TESTO MOSTRATO:
○ ○ ○
Maputo, capitale del Mozambico, terzo paese più povero del mondo. Negli ultimi anni, accanto alle baraccopoli sono sorti hotel a cinque stelle, palazzi con piscina sul tetto e in giro si vedono sempre più Mercedes, Hummer e Porsche. Gas carbone e oro, scoperti di recente, hanno portato nel paese grandi capitali stranieri. A Maputo, più di 800mila persone continuano a vivere in baracche senza pavimento, prive di fognature e drenaggi per l’acqua piovana. Con in più la minaccia della speculazione edilizia che erode il territorio delle baraccopoli pagando prezzi irrisori per costruire ville, centri commerciali e condomini garantendo redditi superiori a quelli di Londra (l’affitto di un appartamento di 100 mq va da 4.000 euro mensili in su). Agli “sfollati”, nel migliore dei casi, viene offerta una sistemazione a 10 km di distanza. C’è anche da considerare l’eredità storica, sociale e culturale di questa nazione, che fu colonia portoghese fino al 1975 e fu poi governata dal partito comunista (ora ex) da allora ininterrottamente al potere. Nelle baraccopoli permane un controllo sociale forse unico al mondo, gestito dai cosiddetti “capi di dieci case” che rispondono al “capo quartiere”, che risponde al capo del bairro, che risponde al capo del distretto, che risponde al sindaco. Tutte le vie della capitale portano ancora fieramente i nomi di un lontano passato: Lenin, Mao Tse Tung, Engels, Ho Chi Min, Kenneth Kauda, Karl Marx. Prima del comunismo, le strade principali erano intitolate alla Madonna di Fatima, al grande Sant’Antonio da Padova (che in realtà era portoghese purosangue), ecc.
○ ○ ○
COSA FARE: Nel testo su Maputo, fino a quale anno il Mozambico rimase colonia portoghese?

DATI DISPONIBILI:
○ ○ ○
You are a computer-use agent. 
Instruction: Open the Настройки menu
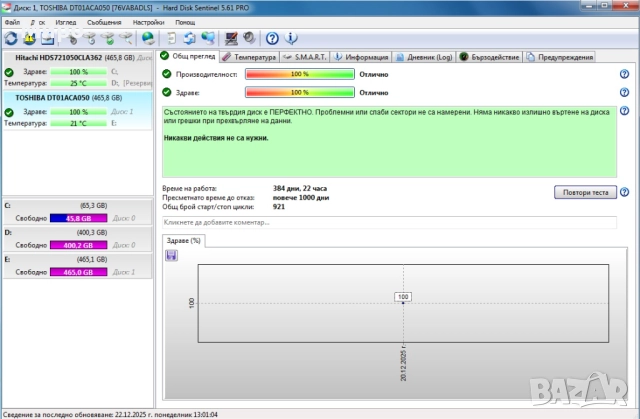click(x=149, y=21)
○ ○ ○
RISULTATO: Fino al 1975.